- _The problem_
Where the material below has a line containing "Task: Click the 注文完了 step label", start repeating exactly, and keep going through the line containing "You are a computer-use agent. Screen", with no other lines.
Start of Supplied entries
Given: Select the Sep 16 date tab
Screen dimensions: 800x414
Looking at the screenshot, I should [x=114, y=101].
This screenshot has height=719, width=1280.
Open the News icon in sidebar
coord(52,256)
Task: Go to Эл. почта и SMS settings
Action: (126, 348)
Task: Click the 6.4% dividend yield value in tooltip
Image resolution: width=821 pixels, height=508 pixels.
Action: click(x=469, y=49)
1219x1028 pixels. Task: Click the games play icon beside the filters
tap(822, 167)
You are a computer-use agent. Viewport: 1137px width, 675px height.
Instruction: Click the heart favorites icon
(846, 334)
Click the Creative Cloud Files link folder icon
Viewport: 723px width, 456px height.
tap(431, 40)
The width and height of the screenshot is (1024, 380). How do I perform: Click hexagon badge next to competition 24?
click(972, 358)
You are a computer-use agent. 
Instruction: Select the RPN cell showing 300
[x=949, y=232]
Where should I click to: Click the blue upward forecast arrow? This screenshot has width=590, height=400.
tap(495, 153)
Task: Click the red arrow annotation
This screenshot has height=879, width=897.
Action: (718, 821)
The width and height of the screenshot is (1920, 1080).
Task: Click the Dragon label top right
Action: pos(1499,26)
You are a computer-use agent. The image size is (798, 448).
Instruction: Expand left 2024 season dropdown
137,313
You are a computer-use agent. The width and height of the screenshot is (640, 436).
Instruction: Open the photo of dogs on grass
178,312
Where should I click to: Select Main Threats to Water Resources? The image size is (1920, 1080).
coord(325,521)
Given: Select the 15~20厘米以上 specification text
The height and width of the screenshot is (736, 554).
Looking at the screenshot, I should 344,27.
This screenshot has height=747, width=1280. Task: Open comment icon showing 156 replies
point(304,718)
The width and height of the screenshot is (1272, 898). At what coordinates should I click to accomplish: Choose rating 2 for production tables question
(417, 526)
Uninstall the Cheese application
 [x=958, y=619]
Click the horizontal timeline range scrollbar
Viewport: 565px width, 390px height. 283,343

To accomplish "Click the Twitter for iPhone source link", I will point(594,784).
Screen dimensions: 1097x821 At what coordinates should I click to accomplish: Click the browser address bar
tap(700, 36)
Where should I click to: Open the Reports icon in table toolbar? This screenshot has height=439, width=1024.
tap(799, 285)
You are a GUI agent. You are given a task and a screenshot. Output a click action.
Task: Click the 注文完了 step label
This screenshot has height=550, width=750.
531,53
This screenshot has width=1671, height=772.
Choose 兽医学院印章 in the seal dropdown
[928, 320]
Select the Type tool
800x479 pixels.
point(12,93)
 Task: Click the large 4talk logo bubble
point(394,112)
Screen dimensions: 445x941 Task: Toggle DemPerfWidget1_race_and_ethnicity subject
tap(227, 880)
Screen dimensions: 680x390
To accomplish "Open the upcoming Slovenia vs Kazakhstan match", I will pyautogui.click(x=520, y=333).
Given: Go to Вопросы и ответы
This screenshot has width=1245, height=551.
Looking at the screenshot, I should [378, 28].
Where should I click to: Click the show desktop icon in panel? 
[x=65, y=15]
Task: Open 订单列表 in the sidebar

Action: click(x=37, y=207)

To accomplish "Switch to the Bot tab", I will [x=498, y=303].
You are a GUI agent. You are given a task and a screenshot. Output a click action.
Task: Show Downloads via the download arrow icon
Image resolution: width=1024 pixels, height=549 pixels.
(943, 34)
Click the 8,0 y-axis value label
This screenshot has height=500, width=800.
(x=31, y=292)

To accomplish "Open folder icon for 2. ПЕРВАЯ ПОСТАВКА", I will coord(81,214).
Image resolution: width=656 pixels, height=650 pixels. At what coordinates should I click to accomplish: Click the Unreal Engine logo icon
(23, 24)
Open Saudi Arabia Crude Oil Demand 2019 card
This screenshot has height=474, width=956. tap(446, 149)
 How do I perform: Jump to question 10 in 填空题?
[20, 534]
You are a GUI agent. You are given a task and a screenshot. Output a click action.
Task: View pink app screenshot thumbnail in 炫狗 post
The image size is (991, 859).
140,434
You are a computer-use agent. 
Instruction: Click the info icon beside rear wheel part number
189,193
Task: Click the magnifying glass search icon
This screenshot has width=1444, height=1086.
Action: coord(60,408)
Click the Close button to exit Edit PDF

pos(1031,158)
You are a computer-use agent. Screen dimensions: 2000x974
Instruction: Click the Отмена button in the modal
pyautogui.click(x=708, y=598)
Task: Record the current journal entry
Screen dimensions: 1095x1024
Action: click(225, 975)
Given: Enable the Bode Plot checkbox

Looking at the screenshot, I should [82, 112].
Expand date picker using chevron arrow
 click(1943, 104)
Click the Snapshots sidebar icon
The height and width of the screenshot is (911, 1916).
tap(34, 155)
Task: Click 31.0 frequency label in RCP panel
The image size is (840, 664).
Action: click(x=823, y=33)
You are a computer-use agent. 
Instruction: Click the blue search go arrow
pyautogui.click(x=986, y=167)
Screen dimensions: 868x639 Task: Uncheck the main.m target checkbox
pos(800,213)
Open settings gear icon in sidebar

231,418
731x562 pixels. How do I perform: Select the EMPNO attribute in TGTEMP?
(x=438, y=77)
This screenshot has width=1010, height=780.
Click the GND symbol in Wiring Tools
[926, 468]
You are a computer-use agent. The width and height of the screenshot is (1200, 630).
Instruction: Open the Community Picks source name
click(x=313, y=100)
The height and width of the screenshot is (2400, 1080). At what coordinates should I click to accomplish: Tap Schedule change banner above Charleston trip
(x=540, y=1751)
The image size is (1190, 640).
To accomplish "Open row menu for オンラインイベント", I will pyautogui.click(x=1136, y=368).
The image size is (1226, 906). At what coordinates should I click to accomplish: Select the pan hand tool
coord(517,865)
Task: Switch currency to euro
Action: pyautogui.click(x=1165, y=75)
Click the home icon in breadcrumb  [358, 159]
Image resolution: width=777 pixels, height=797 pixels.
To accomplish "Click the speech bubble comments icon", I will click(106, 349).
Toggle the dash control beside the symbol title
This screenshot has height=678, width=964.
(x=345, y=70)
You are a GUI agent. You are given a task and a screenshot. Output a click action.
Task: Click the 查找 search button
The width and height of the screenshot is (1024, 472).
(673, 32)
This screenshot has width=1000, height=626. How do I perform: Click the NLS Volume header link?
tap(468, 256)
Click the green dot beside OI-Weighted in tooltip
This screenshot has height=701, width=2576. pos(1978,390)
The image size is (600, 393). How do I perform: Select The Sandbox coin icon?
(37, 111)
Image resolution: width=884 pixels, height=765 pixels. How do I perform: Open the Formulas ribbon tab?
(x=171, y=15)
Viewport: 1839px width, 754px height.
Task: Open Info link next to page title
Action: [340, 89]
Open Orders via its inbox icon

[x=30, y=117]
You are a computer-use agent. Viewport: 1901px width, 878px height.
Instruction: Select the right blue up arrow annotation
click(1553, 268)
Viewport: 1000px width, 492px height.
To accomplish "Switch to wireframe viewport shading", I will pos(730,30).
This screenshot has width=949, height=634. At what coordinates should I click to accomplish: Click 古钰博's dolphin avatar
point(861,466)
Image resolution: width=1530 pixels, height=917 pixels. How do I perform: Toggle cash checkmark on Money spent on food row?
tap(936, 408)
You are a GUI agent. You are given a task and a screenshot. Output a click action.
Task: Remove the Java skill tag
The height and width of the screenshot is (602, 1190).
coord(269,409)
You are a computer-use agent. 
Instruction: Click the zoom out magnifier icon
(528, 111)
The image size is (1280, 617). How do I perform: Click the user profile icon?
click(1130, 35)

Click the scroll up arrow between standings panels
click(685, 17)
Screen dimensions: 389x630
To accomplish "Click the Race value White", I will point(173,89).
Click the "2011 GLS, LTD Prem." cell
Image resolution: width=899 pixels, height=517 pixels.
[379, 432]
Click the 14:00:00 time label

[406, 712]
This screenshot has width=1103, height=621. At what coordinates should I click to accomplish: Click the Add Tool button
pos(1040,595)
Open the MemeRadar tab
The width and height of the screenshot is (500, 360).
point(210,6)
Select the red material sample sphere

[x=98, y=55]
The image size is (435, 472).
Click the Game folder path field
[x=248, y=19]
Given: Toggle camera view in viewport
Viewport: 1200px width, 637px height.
End of Supplied entries
- _Output for this exercise_
Task: Click the 注文完了 step label
This screenshot has height=550, width=750.
531,53
This screenshot has width=1671, height=772.
Choose 兽医学院印章 in the seal dropdown
[928, 320]
Select the Type tool
800x479 pixels.
point(12,93)
 Task: Click the large 4talk logo bubble
point(394,112)
Screen dimensions: 445x941 Task: Toggle DemPerfWidget1_race_and_ethnicity subject
tap(227, 880)
Screen dimensions: 680x390
To accomplish "Open the upcoming Slovenia vs Kazakhstan match", I will pyautogui.click(x=520, y=333).
Given: Go to Вопросы и ответы
This screenshot has width=1245, height=551.
Looking at the screenshot, I should [378, 28].
Where should I click to: Click the show desktop icon in panel? 
[x=65, y=15]
Task: Open 订单列表 in the sidebar

Action: click(x=37, y=207)

To accomplish "Switch to the Bot tab", I will [x=498, y=303].
You are a GUI agent. You are given a task and a screenshot. Output a click action.
Task: Show Downloads via the download arrow icon
Image resolution: width=1024 pixels, height=549 pixels.
(943, 34)
Click the 8,0 y-axis value label
This screenshot has height=500, width=800.
(x=31, y=292)

To accomplish "Open folder icon for 2. ПЕРВАЯ ПОСТАВКА", I will coord(81,214).
Image resolution: width=656 pixels, height=650 pixels. At what coordinates should I click to accomplish: Click the Unreal Engine logo icon
(23, 24)
Open Saudi Arabia Crude Oil Demand 2019 card
This screenshot has height=474, width=956. tap(446, 149)
 How do I perform: Jump to question 10 in 填空题?
[20, 534]
You are a GUI agent. You are given a task and a screenshot. Output a click action.
Task: View pink app screenshot thumbnail in 炫狗 post
The image size is (991, 859).
140,434
You are a computer-use agent. 
Instruction: Click the info icon beside rear wheel part number
189,193
Task: Click the magnifying glass search icon
This screenshot has width=1444, height=1086.
Action: coord(60,408)
Click the Close button to exit Edit PDF

pos(1031,158)
You are a computer-use agent. Screen dimensions: 2000x974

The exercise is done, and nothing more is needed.